You can compare experiments by displaying their best metrics on the valset or testset.

python -m murel.compare_tdiuc_val -d logs/tdiuc/murel logs/tdiuc/attention
python -m murel.compare_tdiuc_test -d logs/tdiuc/murel logs/tdiuc/attention

Pretrained models

TODO

Useful commands

Use tensorboard instead of plotly

Instead of creating a view.html file, a tensorboard file will be created:

python -m bootstrap.run -o murel/options/vqa2/murel.yaml \
--view.name tensorboard
tensorboard --logdir=logs/vqa2

You can use plotly and tensorboard at the same time by updating the yaml file like this one.

Use a specific GPU

For a specific experiment:

CUDA_VISIBLE_DEVICES=0 python -m boostrap.run -o murel/options/vqa2/murel.yaml

For the current terminal session:

export CUDA_VISIBLE_DEVICES=0

Overwrite an option

The boostrap.pytorch framework makes it easy to overwrite a hyperparameter.

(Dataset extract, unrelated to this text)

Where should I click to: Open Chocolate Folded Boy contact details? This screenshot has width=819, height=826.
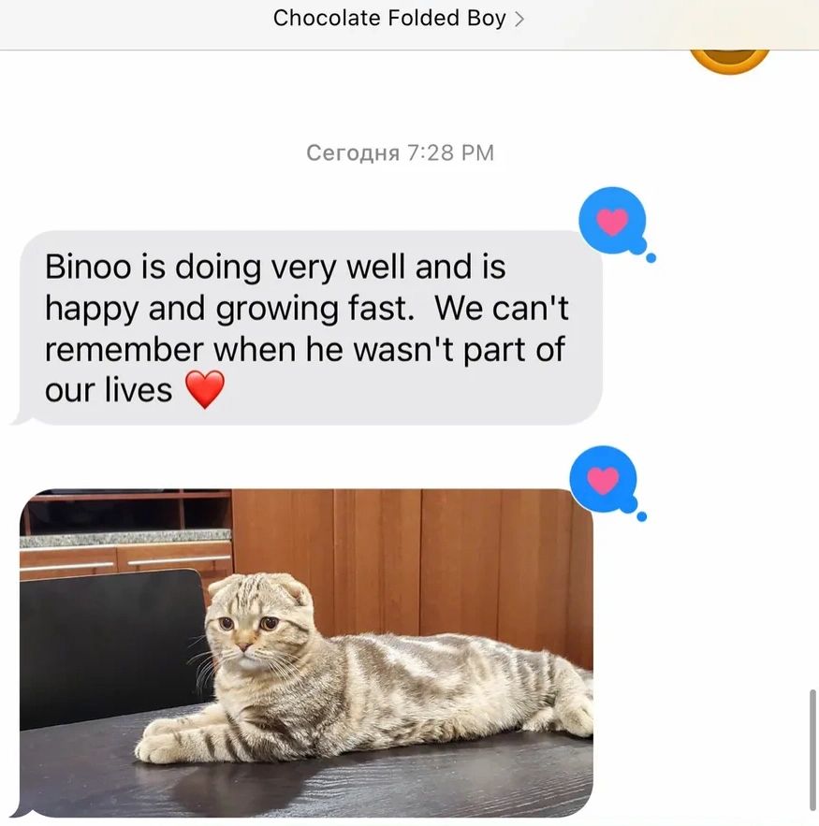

In this example, we run an experiment with a non-default learning rate. Thus, I also overwrite the experiment directory path:

python -m bootstrap.run -o murel/options/vqa2/murel.yaml \
--optimizer.lr 0.0003 \
--exp.dir logs/vqa2/murel_lr,0.0003

Resume training

If a problem occurs, it is easy to resume the last epoch by specifying the options file from the experiment directory while overwritting the exp.resume option (default is None):

python -m bootstrap.run -o logs/vqa2/murel/options.yaml \
--exp.resume last

Web API

TODO

Extract your own image features

TODO

Citation

@InProceedings{Cadene_2019_CVPR,
    author = {Cadene, Remi and Ben-Younes, Hedi and Thome, Nicolas and Cord, Matthieu},
    title = {MUREL: {M}ultimodal {R}elational {R}easoning for {V}isual {Q}uestion {A}nswering},
    booktitle = {{IEEE} Conference on Computer Vision and Pattern Recognition {CVPR}},
    year = {2019},
    url = {http://remicadene.com/pdfs/paper_cvpr2019.pdf}
}

Poster

TODO

Authors

This code was made available by Hedi Ben-Younes (Sorbonne-Heuritech), Remi Cadene (Sorbonne), Matthieu Cord (Sorbonne) and Nicolas Thome (CNAM).

Acknowledgment

Special thanks to the authors of VQA2, TDIUC, VisualGenome and VQACP2, the datasets used in this research project.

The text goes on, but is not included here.